我看著這些熟悉的頭像,看著他們一句句惡毒的揣測。
創業三年,我除了悶頭做方案,很少參與他們的小圈子。
在他們眼裏,溫語是年輕有為的美女老板,蔣恒是能讓她們雞犬升天的甲方少爺,他們倆天生就該在一起。
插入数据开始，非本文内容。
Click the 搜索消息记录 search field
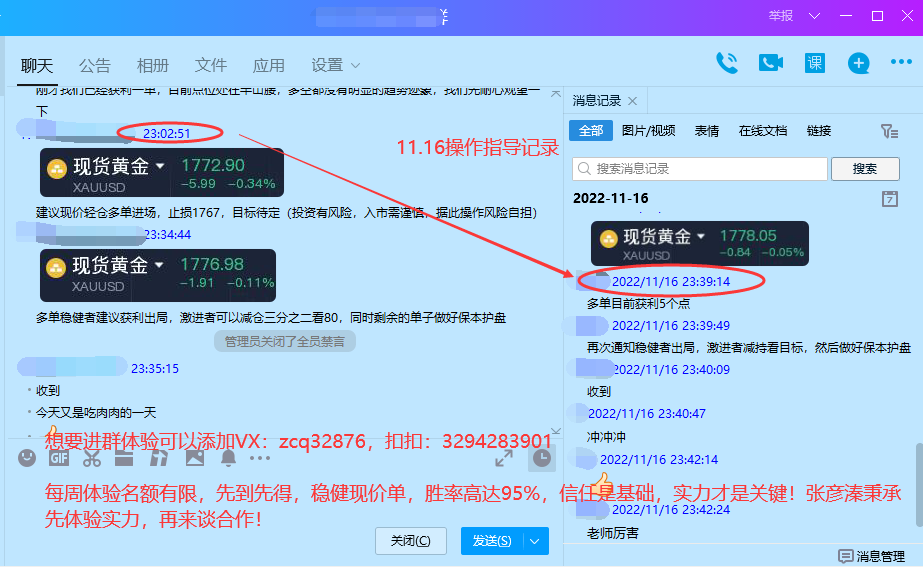This screenshot has height=567, width=923. tap(700, 169)
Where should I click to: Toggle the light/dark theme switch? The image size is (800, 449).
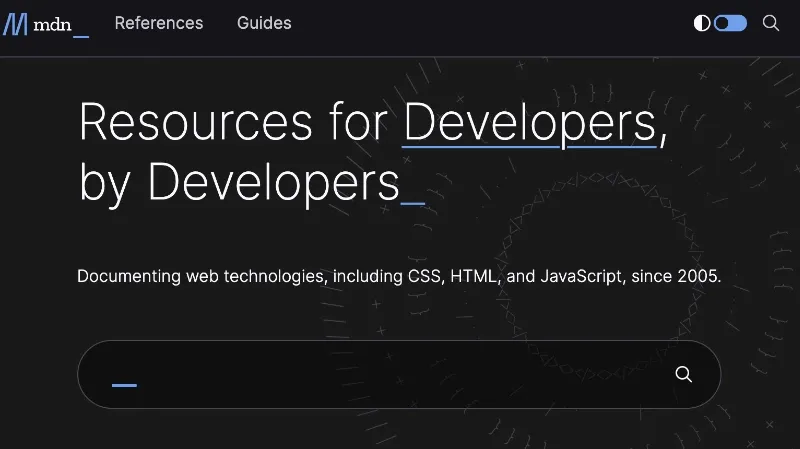click(x=730, y=23)
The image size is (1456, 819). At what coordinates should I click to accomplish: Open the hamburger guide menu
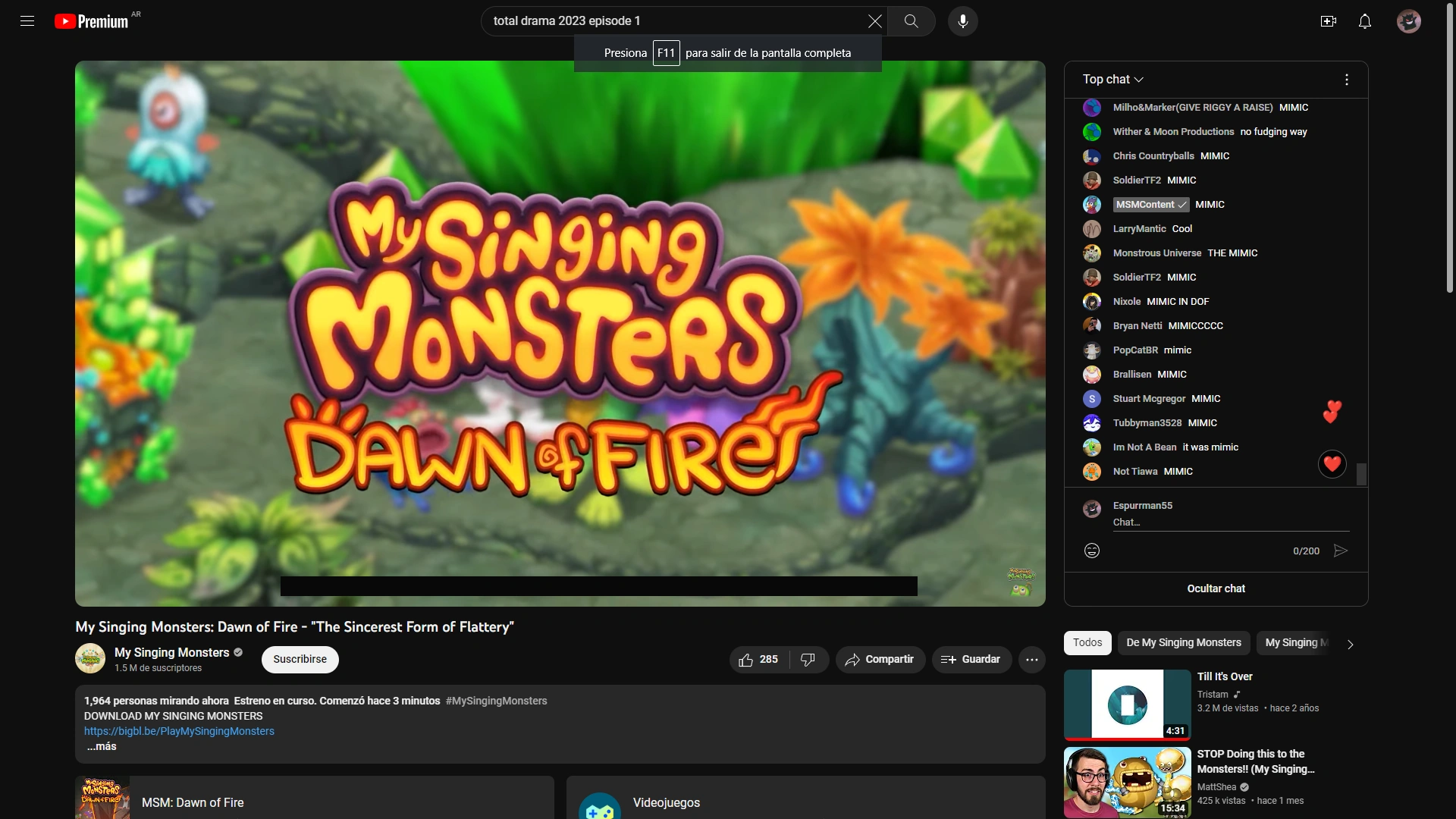click(27, 21)
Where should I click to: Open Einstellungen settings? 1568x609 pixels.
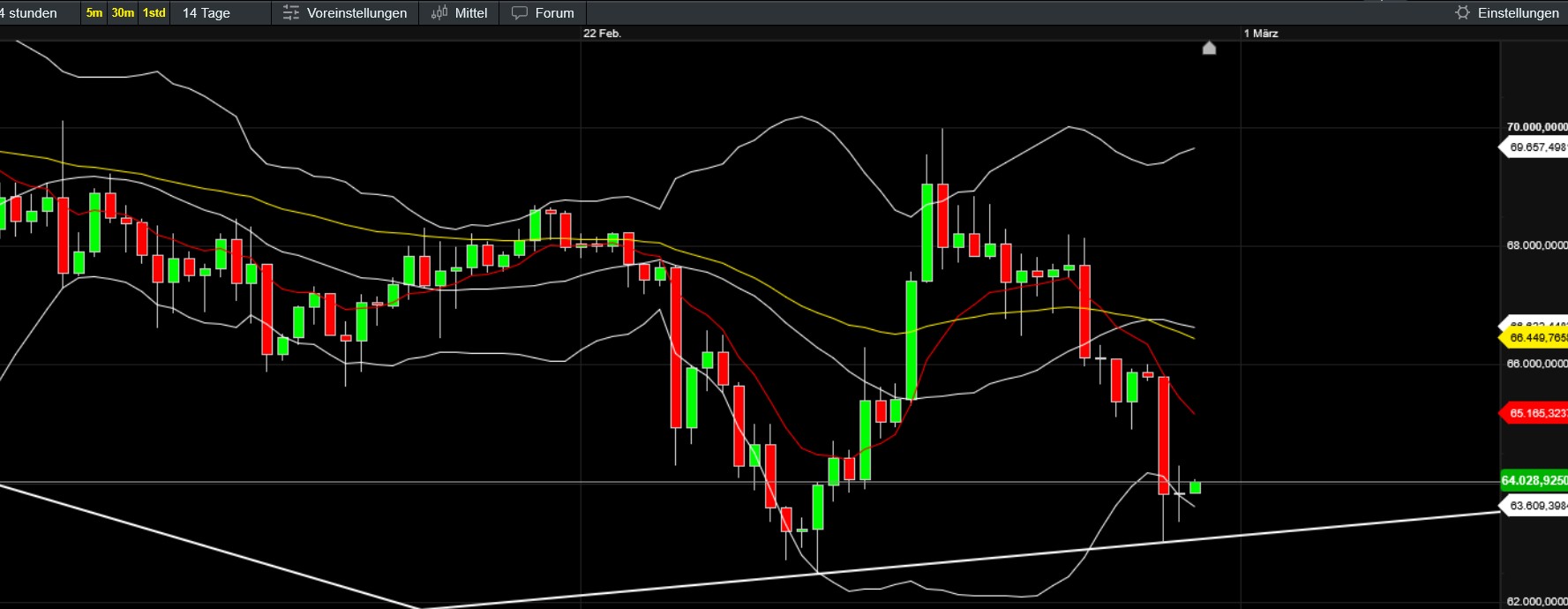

而我這個陪著溫語起步的正牌男友,就是個不知好歹、死纏爛打的電燈泡。
溫語看準時機,冒出來打圓場。
【大家都少說兩句,蔣晏今天情緒不好,棄標對他自己打擊也挺大的。】
【阿晏,明天宴會你還是來吧,散散心,新項目的事我會幫你想辦法的。】
好一個深情大度的女友。
表麵上在勸架,實際上輕描淡寫地就把我“棄標”的罪名給坐實了。
我看著屏幕上一條接一條討好溫語、拉踩我的消息,忽然覺得無比厭煩。
跟這群沒腦子的人廢話,簡直是浪費生命。
我點開群設置,直接退出群聊。
剛退群不到半分鐘,溫語的私聊就發了過來。
【蔣晏,你退群幹什麼?你現在這副受害者的樣子做給誰看?】
【明天宴會你必須來,別讓我爸媽覺得我不懂事。】
【而且小恒說了,他媽明天也會派代表過來,你別給我丟人。】
我看著她發來的消息,連回複的欲望都沒有,拉黑刪除直接奉上。
第二天早上,我還沒睡醒,我媽一把掀開我的被子。
“阿晏,怎麼還在睡?快起來收拾收拾,宴會都要開始了。”
我揉著眼睛坐起來,一臉懵:“什麼宴會?”
我爸此時穿著平時開會才穿的西裝,我媽也穿上了最喜歡的裙子。
“還能有什麼宴會,溫語和蔣恒那小子的慶祝宴啊!”
我爸一邊整理領帶一邊說。
“你溫叔叔今天一大早就給我打了電話。”
“我們兩家也算認識幾年的交情,今天我們家必須全員到場。”
我愣住了。
溫語的爸媽單獨請了我們家?
我腦子轉得飛快,很快就搞清楚了。
溫語知道我跟她撕破了臉,肯定不會去參加同事聚會。
所以她直接搬出了她爸媽,從長輩這邊施壓。
我心裏一陣反感,皺著眉說:
“爸,媽,我不想去。”
如果去了,我沒參加最後一輪競標的事肯定會暴露。
我爸瞬間板起了臉。
“你溫叔叔特意打電話來請,你不去,不是打你溫叔叔的臉嗎?”
我媽也湊過來勸。
“媽知道你平時跟蔣恒不對付,但今天這種場合,你的同事們都在。”
“你如果不去,別人會怎麼說你?說你嫉妒人家攀上高枝?快點起來收拾。”
我看著爸媽已經準備好的樣子,又找不出合適的借口推脫。